**AIM OF THE EXERCISE**.
Please return all of the records that follow, exactly as written.

───── RECORDS

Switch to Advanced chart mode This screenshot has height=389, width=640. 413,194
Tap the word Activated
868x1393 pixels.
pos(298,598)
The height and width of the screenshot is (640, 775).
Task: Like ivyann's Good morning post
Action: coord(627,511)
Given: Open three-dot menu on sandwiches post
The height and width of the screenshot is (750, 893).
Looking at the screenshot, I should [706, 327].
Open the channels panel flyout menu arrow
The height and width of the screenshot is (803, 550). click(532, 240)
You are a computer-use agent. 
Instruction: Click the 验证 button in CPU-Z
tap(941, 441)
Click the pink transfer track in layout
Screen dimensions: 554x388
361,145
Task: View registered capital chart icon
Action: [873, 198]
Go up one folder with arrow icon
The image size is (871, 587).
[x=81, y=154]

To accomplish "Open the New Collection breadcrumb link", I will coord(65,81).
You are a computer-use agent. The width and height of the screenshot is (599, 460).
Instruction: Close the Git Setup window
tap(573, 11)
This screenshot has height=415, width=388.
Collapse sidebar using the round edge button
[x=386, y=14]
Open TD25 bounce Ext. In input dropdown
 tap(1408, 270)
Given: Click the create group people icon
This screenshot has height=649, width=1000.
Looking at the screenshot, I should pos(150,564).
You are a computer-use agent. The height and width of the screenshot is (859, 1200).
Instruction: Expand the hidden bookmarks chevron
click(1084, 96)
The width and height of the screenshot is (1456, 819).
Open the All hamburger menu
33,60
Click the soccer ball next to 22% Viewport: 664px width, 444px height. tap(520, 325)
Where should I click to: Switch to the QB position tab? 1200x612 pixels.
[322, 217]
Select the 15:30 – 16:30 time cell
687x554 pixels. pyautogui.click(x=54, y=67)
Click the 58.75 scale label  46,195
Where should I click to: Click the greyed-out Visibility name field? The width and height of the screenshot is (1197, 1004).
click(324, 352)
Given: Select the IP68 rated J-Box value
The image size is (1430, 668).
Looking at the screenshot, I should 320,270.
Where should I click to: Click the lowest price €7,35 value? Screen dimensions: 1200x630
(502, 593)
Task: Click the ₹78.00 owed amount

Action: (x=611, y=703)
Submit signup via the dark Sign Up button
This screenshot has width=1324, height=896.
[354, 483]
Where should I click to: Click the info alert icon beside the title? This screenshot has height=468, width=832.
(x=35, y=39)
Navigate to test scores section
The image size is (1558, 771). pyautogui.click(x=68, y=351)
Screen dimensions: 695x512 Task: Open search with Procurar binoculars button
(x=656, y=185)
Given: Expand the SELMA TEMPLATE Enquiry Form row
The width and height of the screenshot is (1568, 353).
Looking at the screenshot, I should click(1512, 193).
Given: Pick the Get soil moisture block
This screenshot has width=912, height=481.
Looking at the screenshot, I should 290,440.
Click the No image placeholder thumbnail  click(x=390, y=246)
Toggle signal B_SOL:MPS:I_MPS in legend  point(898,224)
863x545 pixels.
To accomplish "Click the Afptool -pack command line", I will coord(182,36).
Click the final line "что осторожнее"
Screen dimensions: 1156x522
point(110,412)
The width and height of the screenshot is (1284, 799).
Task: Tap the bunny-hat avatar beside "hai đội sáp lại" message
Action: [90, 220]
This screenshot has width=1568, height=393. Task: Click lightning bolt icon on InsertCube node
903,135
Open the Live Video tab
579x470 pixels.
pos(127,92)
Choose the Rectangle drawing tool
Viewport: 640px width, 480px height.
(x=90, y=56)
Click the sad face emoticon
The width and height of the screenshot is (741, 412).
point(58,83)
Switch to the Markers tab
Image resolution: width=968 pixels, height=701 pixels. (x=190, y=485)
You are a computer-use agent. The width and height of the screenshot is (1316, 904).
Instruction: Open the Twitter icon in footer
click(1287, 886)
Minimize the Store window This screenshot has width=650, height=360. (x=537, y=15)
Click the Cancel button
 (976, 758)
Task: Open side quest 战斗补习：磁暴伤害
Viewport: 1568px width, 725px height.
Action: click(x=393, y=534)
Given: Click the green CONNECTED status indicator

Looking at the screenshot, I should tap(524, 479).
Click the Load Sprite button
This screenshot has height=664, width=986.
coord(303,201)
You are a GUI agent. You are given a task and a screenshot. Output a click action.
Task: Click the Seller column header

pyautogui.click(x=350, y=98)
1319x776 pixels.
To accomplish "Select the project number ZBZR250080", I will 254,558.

──────────

**RESPONSE TO THIS TASK**.
Switch to Advanced chart mode This screenshot has height=389, width=640. 413,194
Tap the word Activated
868x1393 pixels.
pos(298,598)
The height and width of the screenshot is (640, 775).
Task: Like ivyann's Good morning post
Action: coord(627,511)
Given: Open three-dot menu on sandwiches post
The height and width of the screenshot is (750, 893).
Looking at the screenshot, I should [706, 327].
Open the channels panel flyout menu arrow
The height and width of the screenshot is (803, 550). click(532, 240)
You are a computer-use agent. 
Instruction: Click the 验证 button in CPU-Z
tap(941, 441)
Click the pink transfer track in layout
Screen dimensions: 554x388
361,145
Task: View registered capital chart icon
Action: [873, 198]
Go up one folder with arrow icon
The image size is (871, 587).
[x=81, y=154]

To accomplish "Open the New Collection breadcrumb link", I will coord(65,81).
You are a computer-use agent. The width and height of the screenshot is (599, 460).
Instruction: Close the Git Setup window
tap(573, 11)
This screenshot has height=415, width=388.
Collapse sidebar using the round edge button
[x=386, y=14]
Open TD25 bounce Ext. In input dropdown
 tap(1408, 270)
Given: Click the create group people icon
This screenshot has height=649, width=1000.
Looking at the screenshot, I should pos(150,564).
You are a computer-use agent. The height and width of the screenshot is (859, 1200).
Instruction: Expand the hidden bookmarks chevron
click(1084, 96)
The width and height of the screenshot is (1456, 819).
Open the All hamburger menu
33,60
Click the soccer ball next to 22% Viewport: 664px width, 444px height. tap(520, 325)
Where should I click to: Switch to the QB position tab? 1200x612 pixels.
[322, 217]
Select the 15:30 – 16:30 time cell
687x554 pixels. pyautogui.click(x=54, y=67)
Click the 58.75 scale label  46,195
Where should I click to: Click the greyed-out Visibility name field? The width and height of the screenshot is (1197, 1004).
click(324, 352)
Given: Select the IP68 rated J-Box value
The image size is (1430, 668).
Looking at the screenshot, I should 320,270.
Where should I click to: Click the lowest price €7,35 value? Screen dimensions: 1200x630
(502, 593)
Task: Click the ₹78.00 owed amount

Action: (x=611, y=703)
Submit signup via the dark Sign Up button
This screenshot has width=1324, height=896.
[354, 483]
Where should I click to: Click the info alert icon beside the title? This screenshot has height=468, width=832.
(x=35, y=39)
Navigate to test scores section
The image size is (1558, 771). pyautogui.click(x=68, y=351)
Screen dimensions: 695x512 Task: Open search with Procurar binoculars button
(x=656, y=185)
Given: Expand the SELMA TEMPLATE Enquiry Form row
The width and height of the screenshot is (1568, 353).
Looking at the screenshot, I should click(1512, 193).
Given: Pick the Get soil moisture block
This screenshot has width=912, height=481.
Looking at the screenshot, I should 290,440.
Click the No image placeholder thumbnail  click(x=390, y=246)
Toggle signal B_SOL:MPS:I_MPS in legend  point(898,224)
863x545 pixels.
To accomplish "Click the Afptool -pack command line", I will coord(182,36).
Click the final line "что осторожнее"
Screen dimensions: 1156x522
point(110,412)
The width and height of the screenshot is (1284, 799).
Task: Tap the bunny-hat avatar beside "hai đội sáp lại" message
Action: [90, 220]
This screenshot has width=1568, height=393. Task: Click lightning bolt icon on InsertCube node
903,135
Open the Live Video tab
579x470 pixels.
pos(127,92)
Choose the Rectangle drawing tool
Viewport: 640px width, 480px height.
(x=90, y=56)
Click the sad face emoticon
The width and height of the screenshot is (741, 412).
point(58,83)
Switch to the Markers tab
Image resolution: width=968 pixels, height=701 pixels. (x=190, y=485)
You are a computer-use agent. The width and height of the screenshot is (1316, 904).
Instruction: Open the Twitter icon in footer
click(1287, 886)
Minimize the Store window This screenshot has width=650, height=360. (x=537, y=15)
Click the Cancel button
 (976, 758)
Task: Open side quest 战斗补习：磁暴伤害
Viewport: 1568px width, 725px height.
Action: click(x=393, y=534)
Given: Click the green CONNECTED status indicator

Looking at the screenshot, I should tap(524, 479).
Click the Load Sprite button
This screenshot has height=664, width=986.
coord(303,201)
You are a GUI agent. You are given a task and a screenshot. Output a click action.
Task: Click the Seller column header

pyautogui.click(x=350, y=98)
1319x776 pixels.
To accomplish "Select the project number ZBZR250080", I will 254,558.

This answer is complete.